## About this exercise
Where a line of the entries holds the string "Select", copy that line.

Collected data
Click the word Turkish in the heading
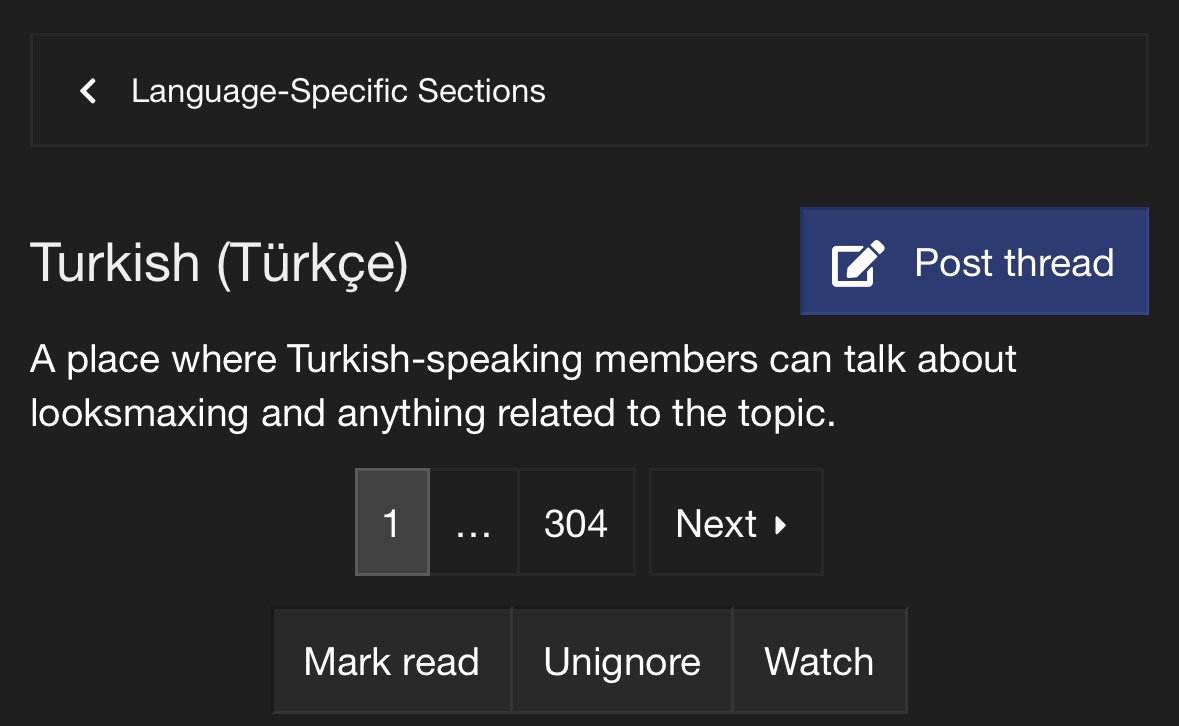Image resolution: width=1179 pixels, height=726 pixels. 115,263
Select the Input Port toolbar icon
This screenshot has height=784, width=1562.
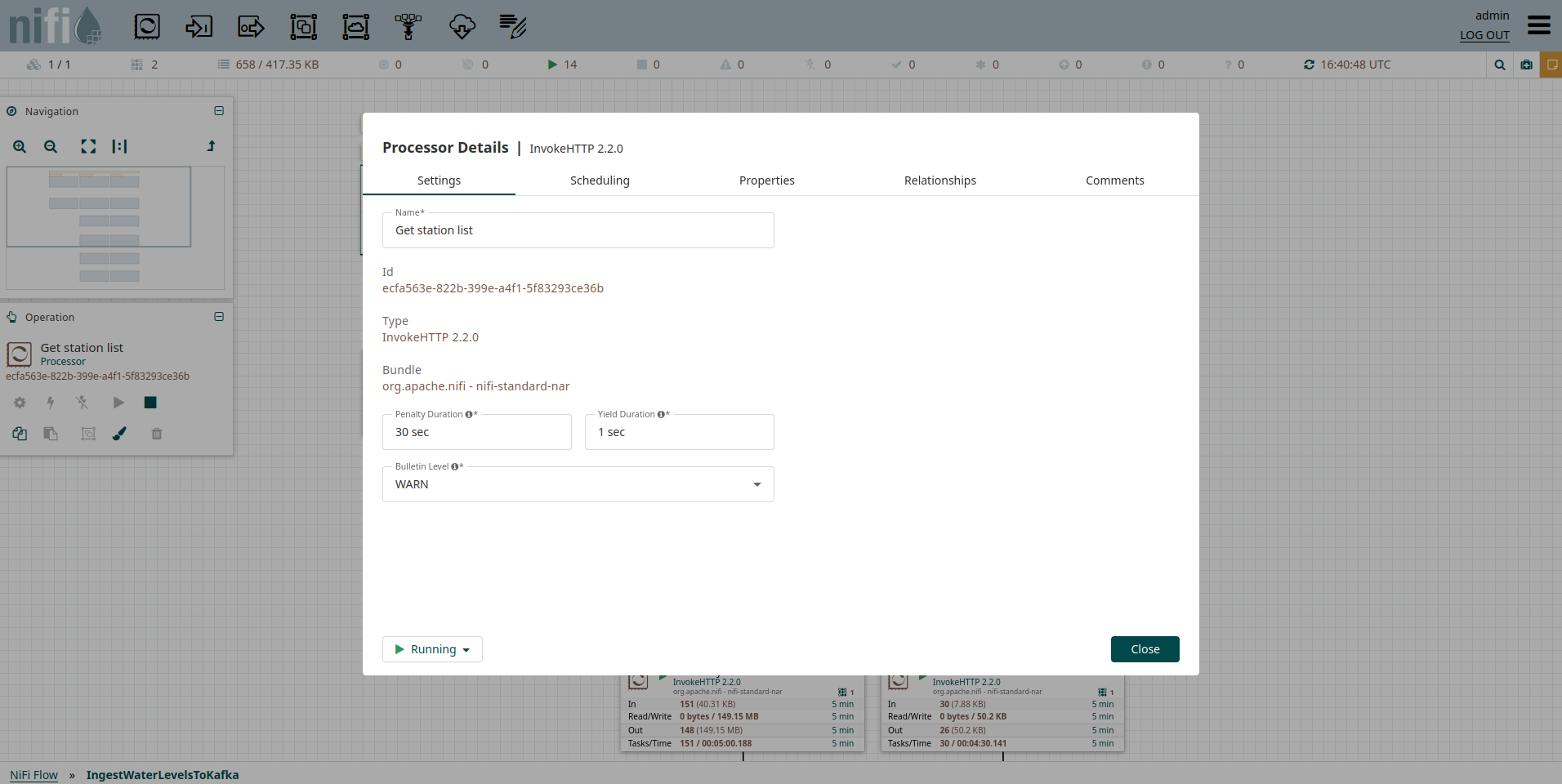[199, 27]
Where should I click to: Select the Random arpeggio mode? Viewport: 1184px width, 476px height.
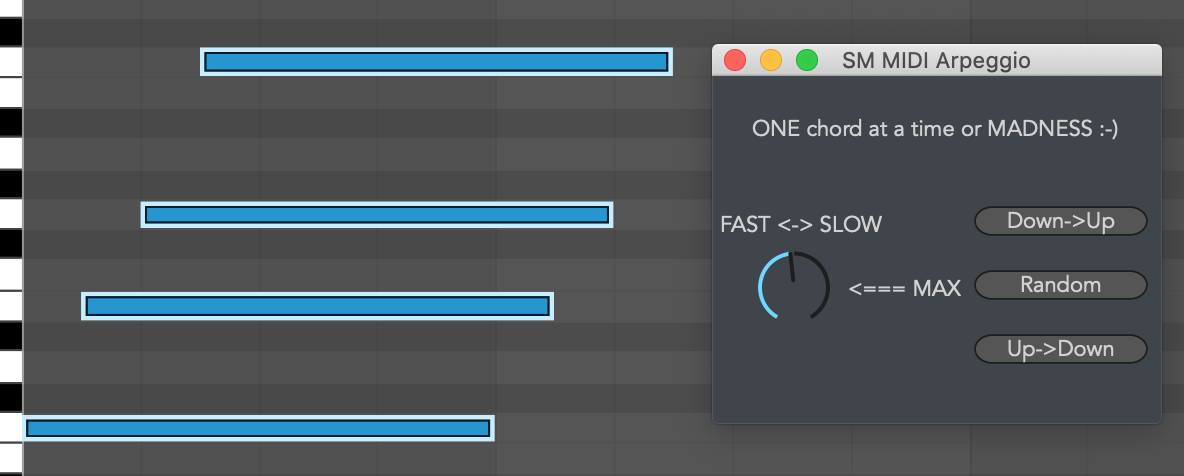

## Expected output
Select the Input Port toolbar icon
Where should I click to: Select the Random arpeggio mode? Viewport: 1184px width, 476px height.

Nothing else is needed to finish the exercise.